Por ARI MARCELO SOLON*
Comentário sobre uma nova interpretação do conceito de Walter Benjamin, o “anjo da história”.
“Angelo Nuovo. La Kabbalah racconta che Dio crea ad ogni istante un numero sterminato di nuovi angeli, tutti destinati soltanto a cantare per un attimo le sue lodi davanti al suo trono prima di dissolversi nel nulla. Il mio era stato interrotto in tale compito: i suoi tratti non avevano alcuna sembianza umana.” (Adelphi, Walter Benjamin e il suo angelo).
No dia primeiro de maio, no Neue Zürcher Zeitung, o professor Luca di Blasi, da Suiça, publicou um ensaio sobre o “anjo da história” de Benjamin, com duas revelações bombásticas. A primeira: o anjo da história representa a teologia, uma horizontalização da “teologia da cruz”, de Lutero. E a segunda: o anjo de Benjamin representa um re-teologização do que Hegel chama de “Verweilen beim Negativen“, no começo da Fenomenologia do espírito, ou seja, deter-se no negativo.
Vale dizer, escondido no Angelus Novus, o quadro de Klee (1920), está Martin Luther, “o Reformador”. O autor diz que quando Benjamin comprou há 100 anos o quadro de Klee, que se transformou na alegoria de sua filosofia da história (Sobre o conceito de história, tese nº. 9, de 1940), não sabia que sobre o quadro de Klee ocultava-se a figura de Martin Luther.
O que seria, portanto, a novidade do Angelus Novus? Há 100 anos, portanto, após a Primeira Guerra Mundial e na época da Pandemia espanhola, formulava-se a pergunta: “onde está Deus?”. Essa, segundo Luca, é a teologia da cruz de Luther. Na meditação acerca da cruz, o Deus oculto se revela e o crucificado se torna o messias, o Cristo, e a história do mundo chega a seu fim.
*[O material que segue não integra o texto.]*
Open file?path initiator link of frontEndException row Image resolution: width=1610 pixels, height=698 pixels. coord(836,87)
O que era teologia em Luther torna-se, no luterano Hegel, a exigência de se encarar o negativo: “Dieses Verweilen ist die Zauberkraft, die es in das Sein umkehrt“. Este deter-se é a força mágica que ocorre no ser. Para o autor, o anjo da história de Benjamin corresponde à teologia da cruz. As vítimas da história no lugar do crucificado e do negativo.
Benjamin usa o mesmo termo (verweilen) na 9ª tese, ele poderia deter-se, não acordar os mortos e ajuntar os batidos. Em Benjamin, porém, a história parece ser mais forte do que em Hegel, pois a tempestade que nós chamamos “progresso” nos leva para o futuro, e o anjo vira as costas ao passado.
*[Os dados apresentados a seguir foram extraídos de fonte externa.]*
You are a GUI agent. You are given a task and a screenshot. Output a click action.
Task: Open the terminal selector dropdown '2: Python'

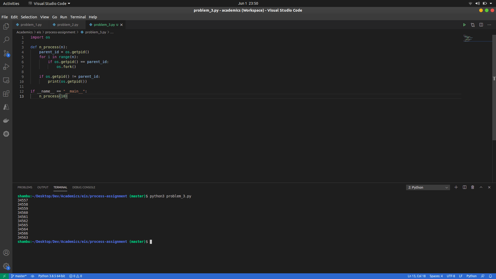pyautogui.click(x=428, y=188)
Benjamin, ao reteologizar o conceito de negação dialética hegeliano-marxista acentua um pessimismo em relação às vítimas da história que não se encontram no otimismo originário. Nesse sentido, a figura oculta de Luther parece ser inspiradora, o “luterus absconditus“.
Algumas questões o autor, com sua erudição, com certeza poderia acrescentar a esse brilhante ensaio: qual a relação entre o “verweilen” de Goethe e o deter-se de Hegel, ambos coexistentes e que surgiram na mesma época?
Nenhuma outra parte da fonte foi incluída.